The Art of Screen Printing T-shirts
One of the most important parts of a band on tour is having merchandise to sell. While it would be nice to have a new record for each tour, it’s not always feasible. The one thing that can be easily changed tour to tour is the shirts a band sells.
If you have ever seen Lemuria on tour (or visited their webstore), you know they have a constantly revolving line of shirts year round. They are able to do this thanks to the screen printing company Alex Kerns co-owns called ArgyBargy Printing.
When I lived in Buffalo, I spent many days and nights hanging out with Biff (the screen pulling 50% owner of ArgyBargy) while he cranked out various screen print jobs. As someone who sells many Lemuria shirts on tour, I thought the people who have bought them might be interested to see how and where they are made.
If you’ve ever tried screen printing, you will know that it’s not easy to get good results. It takes a lot of skill and practice to perfect, as well as A LOT of upper body strength to get a good and even pull of ink over the screen every time.
The ArgyBargy screen printing shop reminds me of a dad’s garage that punks moved into and took over. Most surfaces are covered in stickers and the floor is accidentally decorated with paint and paper scraps. Blasting from the speakers in the shop, Biff is usually listening to everything from Ke$ha to Killed by Death comps.
There’s something about being around other people creating things that sparks creativity. I could fill a notebook with all the ideas and projects i’ve thought of while watching Biff crank out hundreds of shirts at 2am.
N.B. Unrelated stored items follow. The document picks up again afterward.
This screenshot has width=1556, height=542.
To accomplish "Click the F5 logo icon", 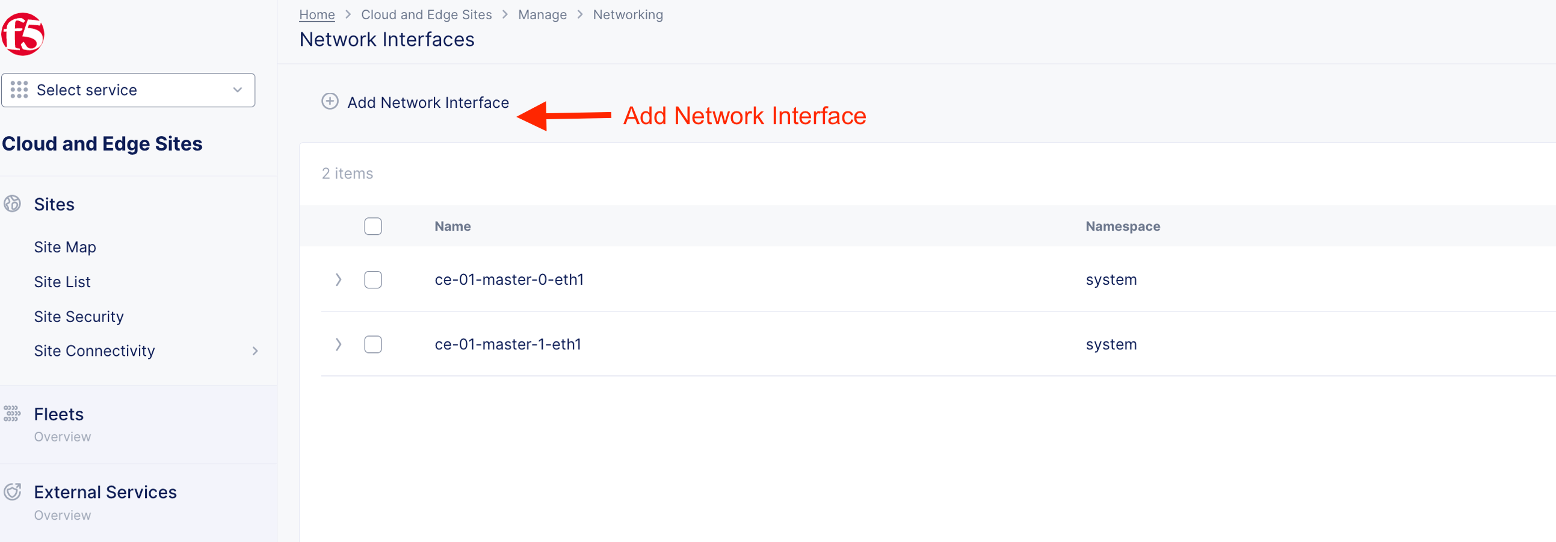I will [x=23, y=34].
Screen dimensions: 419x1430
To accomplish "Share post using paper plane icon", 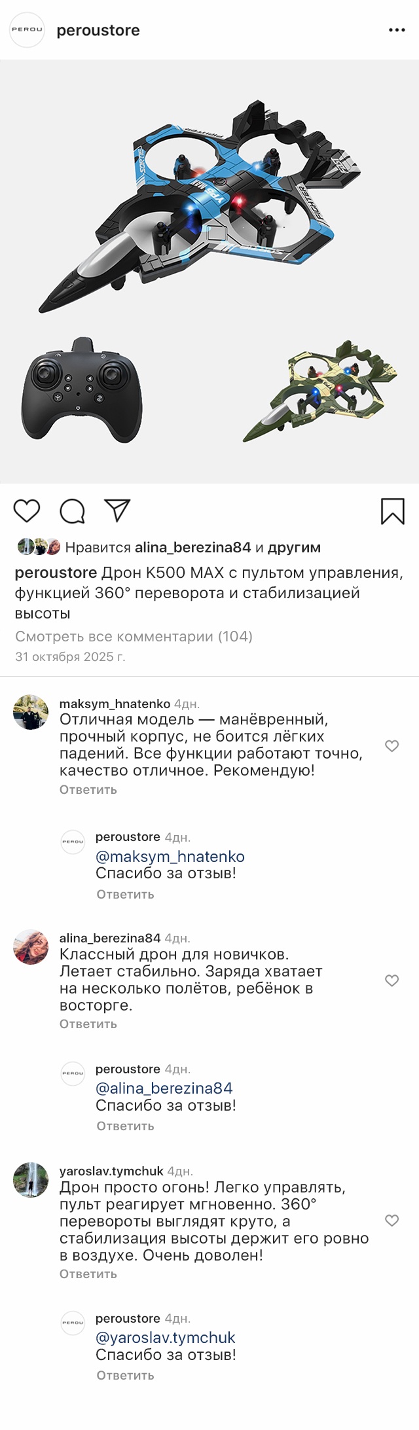I will click(118, 510).
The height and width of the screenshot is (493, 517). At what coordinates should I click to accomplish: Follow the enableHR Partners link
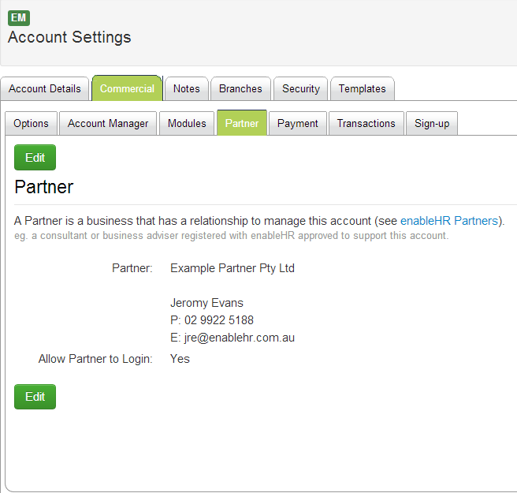[449, 221]
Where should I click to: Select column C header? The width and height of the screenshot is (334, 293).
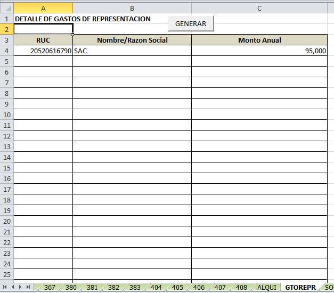click(x=259, y=8)

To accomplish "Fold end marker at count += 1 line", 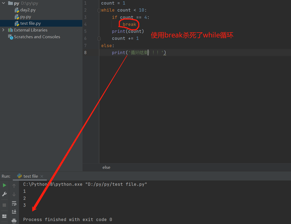I will pos(99,39).
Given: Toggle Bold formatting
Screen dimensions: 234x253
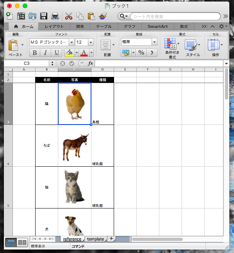Looking at the screenshot, I should (35, 53).
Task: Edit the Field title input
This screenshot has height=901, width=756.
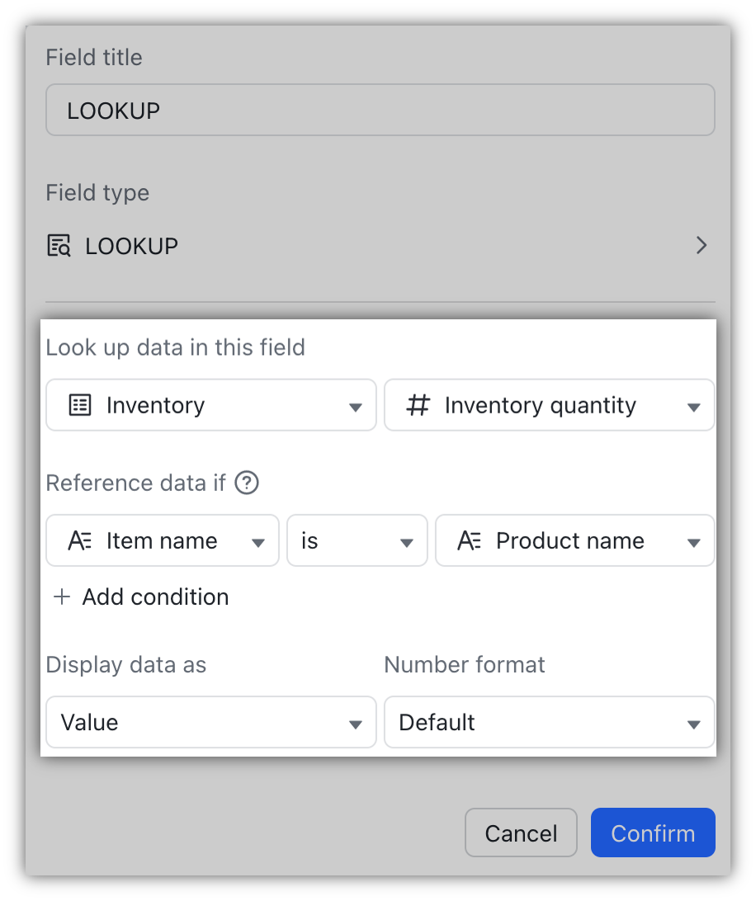Action: (380, 109)
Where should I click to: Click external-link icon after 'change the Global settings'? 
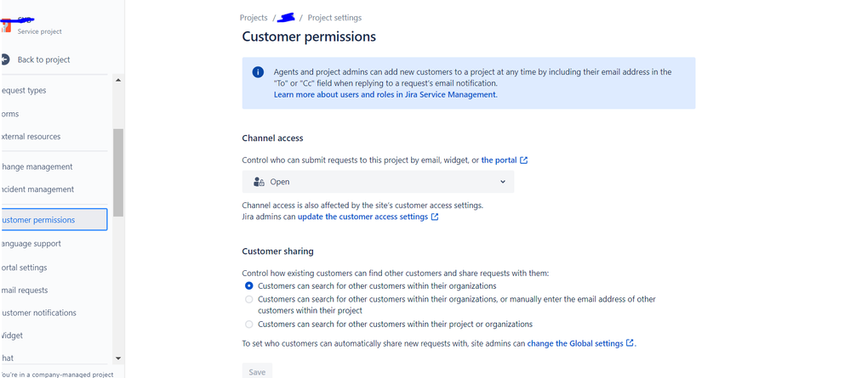tap(630, 343)
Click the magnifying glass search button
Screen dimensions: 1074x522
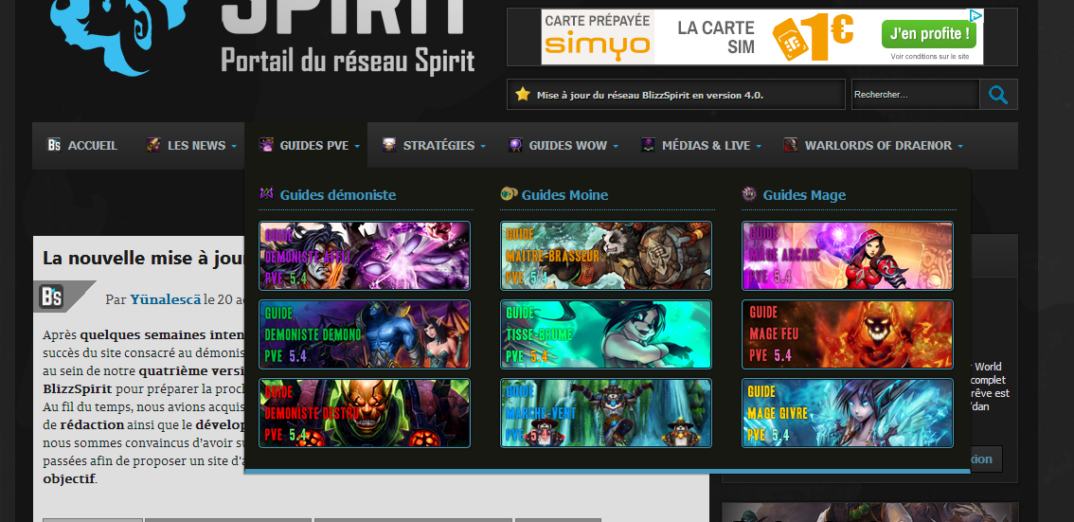click(998, 95)
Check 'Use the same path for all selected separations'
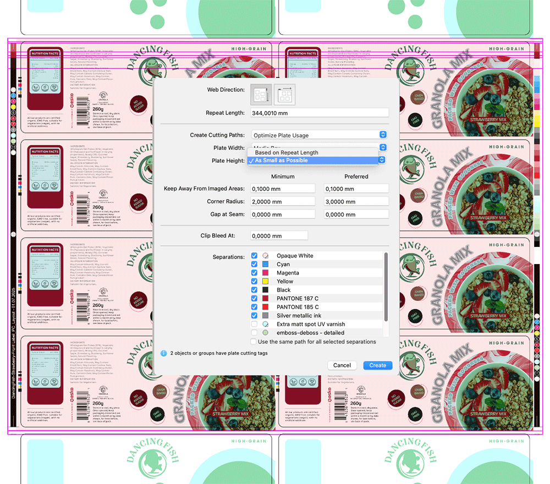 254,342
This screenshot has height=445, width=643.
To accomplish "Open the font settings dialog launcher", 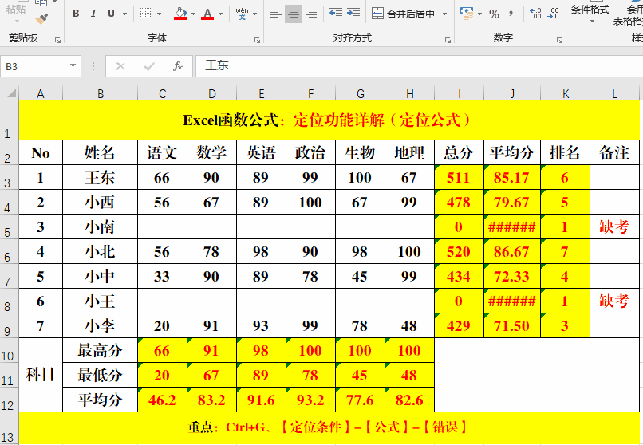I will point(257,39).
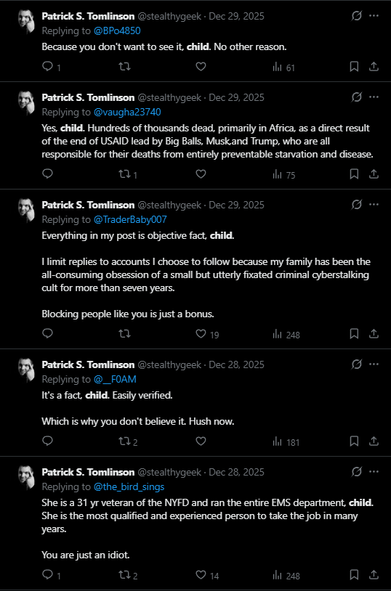Share the reply to @vaugha23740
Image resolution: width=391 pixels, height=591 pixels.
pos(374,174)
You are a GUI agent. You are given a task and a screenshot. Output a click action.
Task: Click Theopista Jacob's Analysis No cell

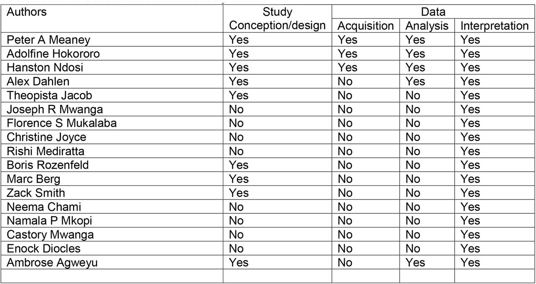pyautogui.click(x=427, y=95)
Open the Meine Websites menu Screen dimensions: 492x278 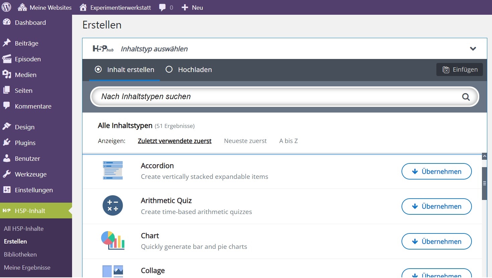pos(45,7)
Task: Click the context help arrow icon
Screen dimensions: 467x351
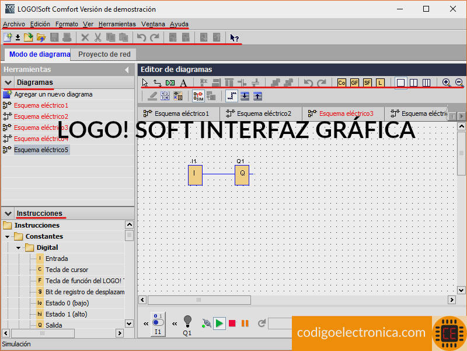Action: pyautogui.click(x=234, y=37)
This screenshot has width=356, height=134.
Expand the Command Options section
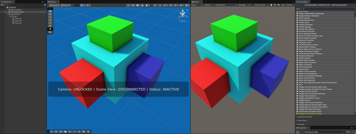[x=305, y=117]
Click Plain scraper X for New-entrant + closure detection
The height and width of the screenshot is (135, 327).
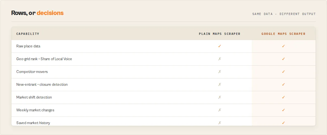click(220, 84)
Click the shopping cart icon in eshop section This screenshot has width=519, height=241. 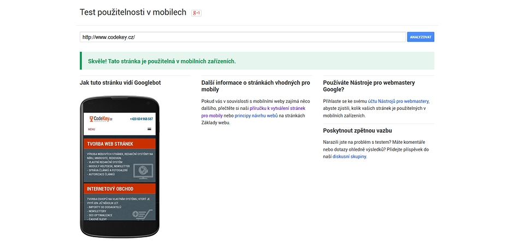click(x=143, y=214)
It’s a weird circle of life type of feeling when you sell someone a shirt and think to yourself “I saw that being printed”. Even though I didn’t personally print it, it was always rewarding when someone would be super excited about a shirt design.
When you’ve been on tour for weeks at a time and you load, unload, display, sell, and count 100’s of shirts everyday, you gain a new appreciation for the time and effort that goes into creating and printing the design.